Proposed new feature or change:

I just spent an hour tracking down a bug related to appending a char array to another char array by using indexed assignments. Basically, most of my examples exhibited somewhat crazy behavior that took me a while to realize that they are all caused by the maximum length of the initial array.

While np.char.add works fine, creating a new array with a new dtype (read, maximum length), indexed assignment don't return a new array. Also, concatenation is not the problem at all, it's the assignments themselves. This is consistent with how numeric arrays work in numpy, but in combination with the fact that numpy creates char arrays with the smallest type possible, this is surprising to say the least.

Take this example:

import numpy as np

arr = np.array(["A", "A", "A", "AA"])
arr[0] = "BB"
print(arr[0])

arr = np.array(["A", "A", "A"])
arr[0] = "BB"
print(arr[0])

I would have expected arr[0] to be 'BB' both times, but it's true only in the first case.

As I said, this is not uncommon in numpy. This example fails only in the second case:

import numpy as np

arr = np.array([1 << 30, 1 << 31])
arr[0] = 1 << 31
print(arr[0])

arr = np.array([1 << 30, 1 << 30])
arr[0] = 1 << 31
print(arr[0])

Now, with numeric arrays, one hits this problem much less frequently, since numeric types are less granular and numpy does not choose the smallest dtype possible.

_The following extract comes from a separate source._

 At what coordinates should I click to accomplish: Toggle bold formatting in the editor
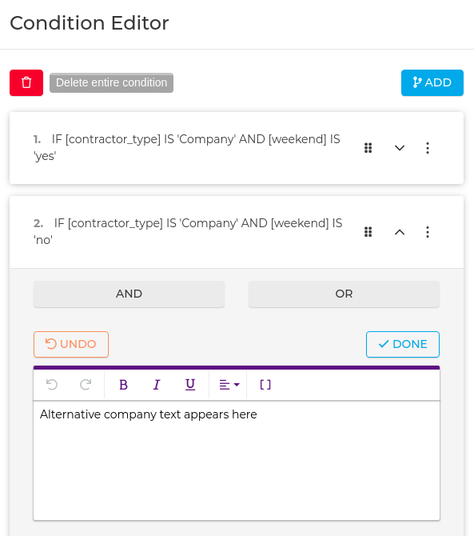[123, 385]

E.g., np.array(1).dtype is int32 and not (u)int8. By contrast, np.array("1").dtype is <U1.

Also, as you see above, some indexed assignments on numeric arrays overflow with an error; with char arrays, results are shortened silently.

For the record, here's a list of independent (I though!) real-life surprising behaviors caused by the current behavior:

import numpy as np

X = "X"
LIST = [X] * 3
STR = X * 3

print("0) replacing fails as expected")
arr = np.array(["A", "B", "C"])
try:
    arr[arr != "C"] = LIST
except ValueError:
    print("Caught ValueError")
else:
    raise Exception("Expected ValueError")

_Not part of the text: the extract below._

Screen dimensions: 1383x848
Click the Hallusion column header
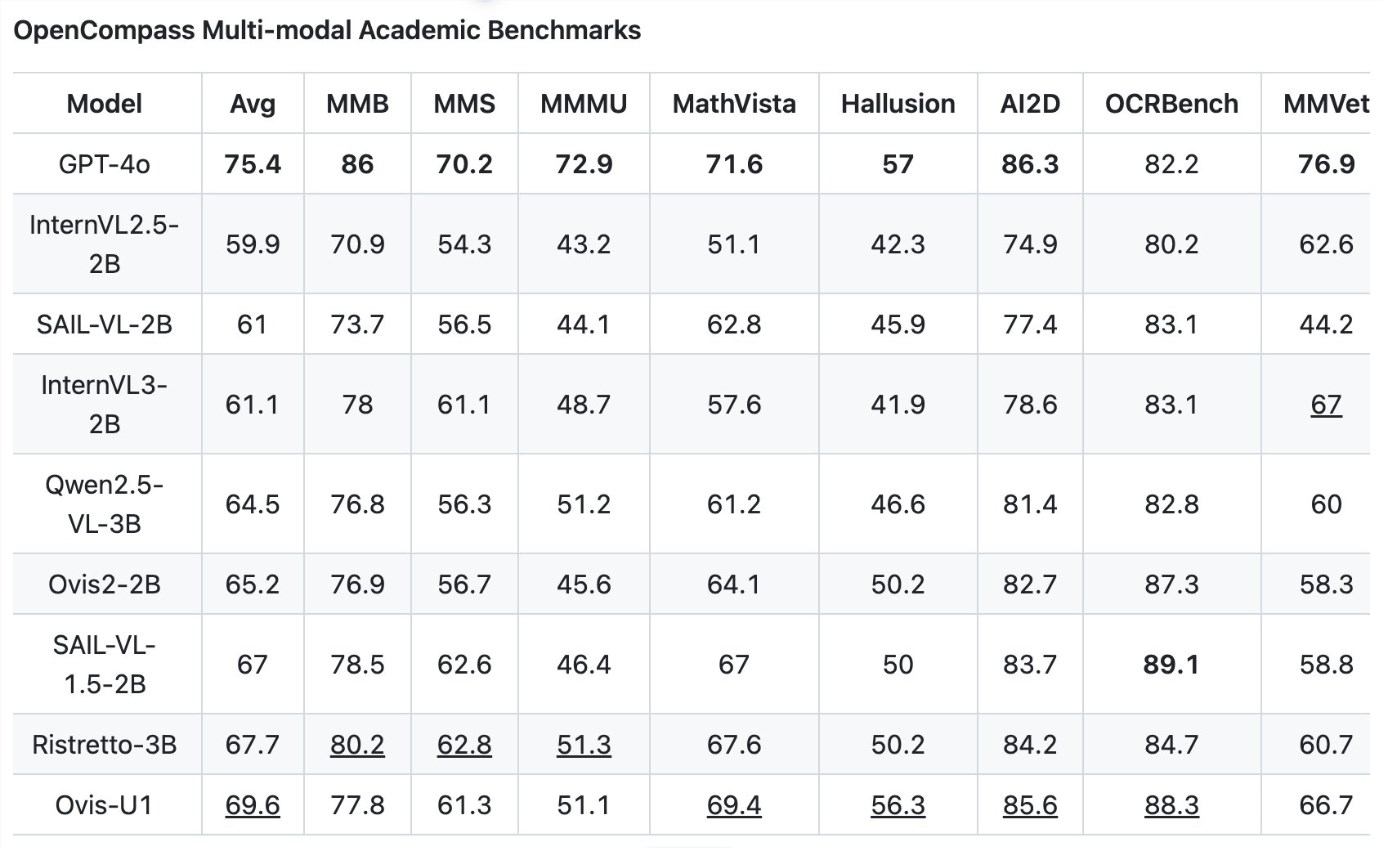(x=897, y=104)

print("1) replacing works despite length mismatch (should it fail?)")
arr = np.array(["A", "B", "C"])
arr[arr != "C"] = STR
print(arr)

print("2) appending does nothing (should print ['AX', 'BX', 'C'])")
arr = np.array(["A", "B", "C"])
arr[arr != "C"] = np.char.add(arr[arr != "C"], X)
print(arr)

print("3) appending works incompletely (should print ['AX', 'BBX', 'CCX'])")
arr = np.array([["A", "BB", "CC"]])
arr[arr != "C"] = np.char.add(arr[arr != "C"], f" {X}")
print(arr)

print("4) appending works incompletely (should print ['A X', 'BBB X', 'CCC X'])")
arr = np.array([["A", "BBB", "CCC"]], dtype="<U4")
arr[arr != "C"] = np.char.add(arr[arr != "C"], f" {X}")
print(arr)

I have a number of ideas to make this work:

• Do not autoselect the narrowest type possible upon creation of an array; by contrast, autoselect a wider type. (I must admit when proposing this, I had not expected that to have an impact on memory at all, but it seems that x = np.array("1", dtype="<U500000000") does allocate a low of memory.) Still, there is a reason for np.array(1).dtype to be int32, and that also has an impact on memory allocation.
• Allow auto-extension ("promotion"?) of the array on indexed assignments.
• Introduce a new auto-extending type. Again, before typing this, I had expected that np.array("1", dtype=str) would be that, but it seems simply that np.array("1", dtype=str) == np.array("1", "<U1").

As a final alternative, I'd vote for throwing an error on indexed assignments that exceed the maximum length of the array.